_YOUR GOAL_
Every line containing "screenshot" should be copied out. Go through the entries and find them.
>>>
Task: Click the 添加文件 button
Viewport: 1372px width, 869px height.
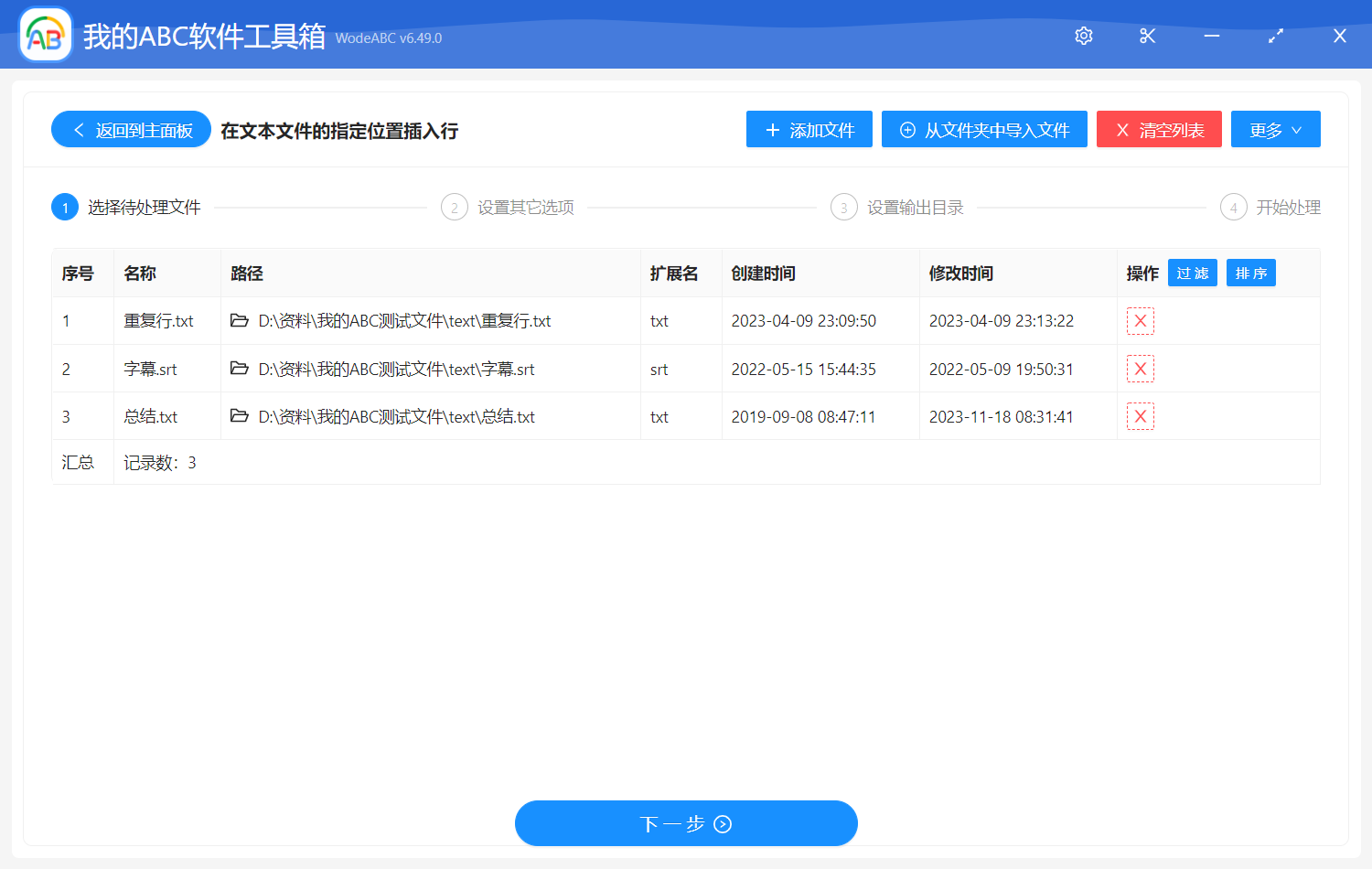Action: click(809, 129)
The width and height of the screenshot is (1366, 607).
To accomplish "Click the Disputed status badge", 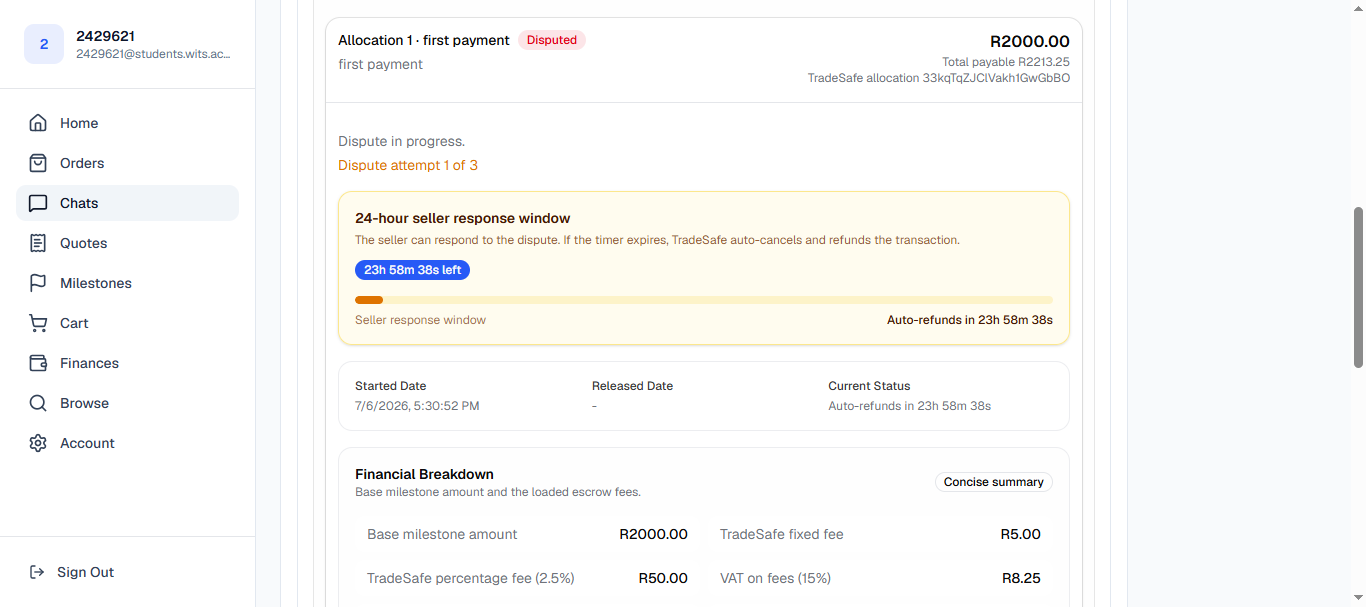I will (552, 40).
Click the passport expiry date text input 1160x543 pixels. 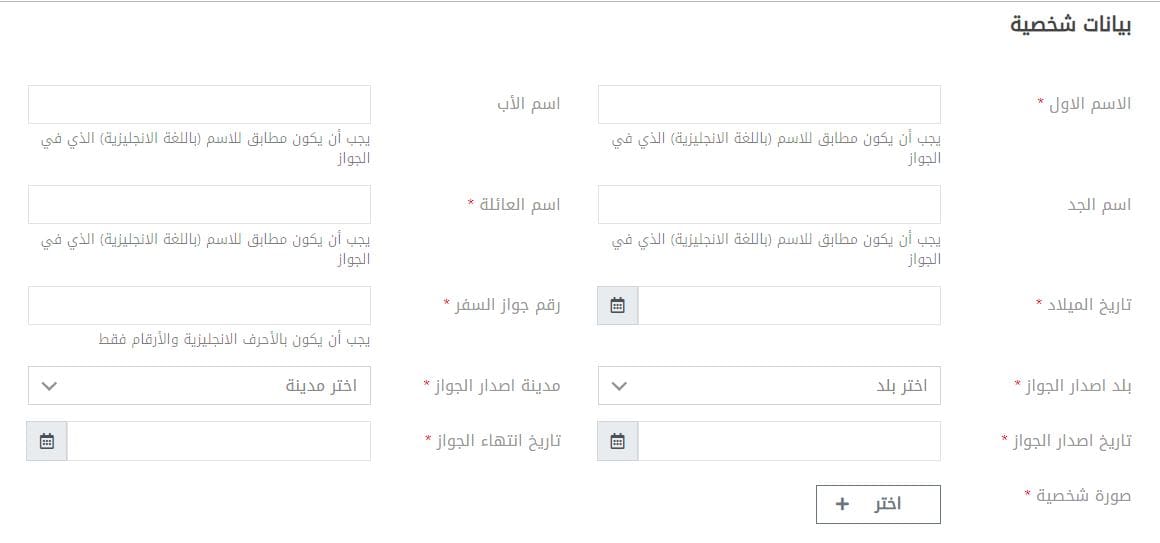tap(219, 441)
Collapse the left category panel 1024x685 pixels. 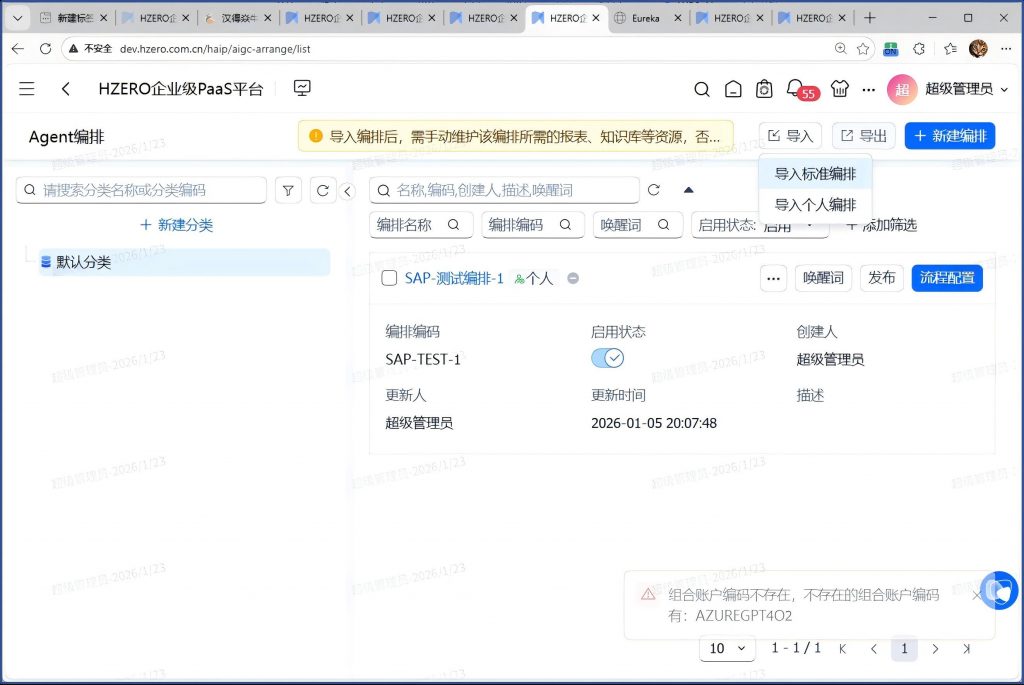(x=347, y=191)
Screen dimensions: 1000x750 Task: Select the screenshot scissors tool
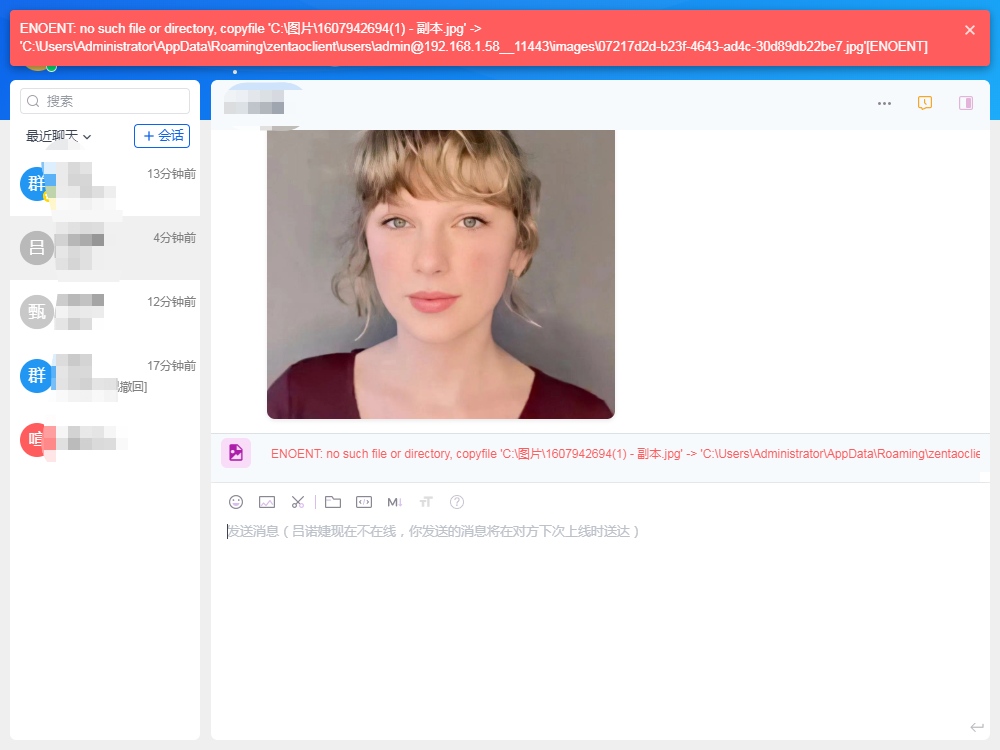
<<<
_WRITTEN REPLY_
The width and height of the screenshot is (1366, 607).
Screen dimensions: 1000x750 Task: Select the screenshot scissors tool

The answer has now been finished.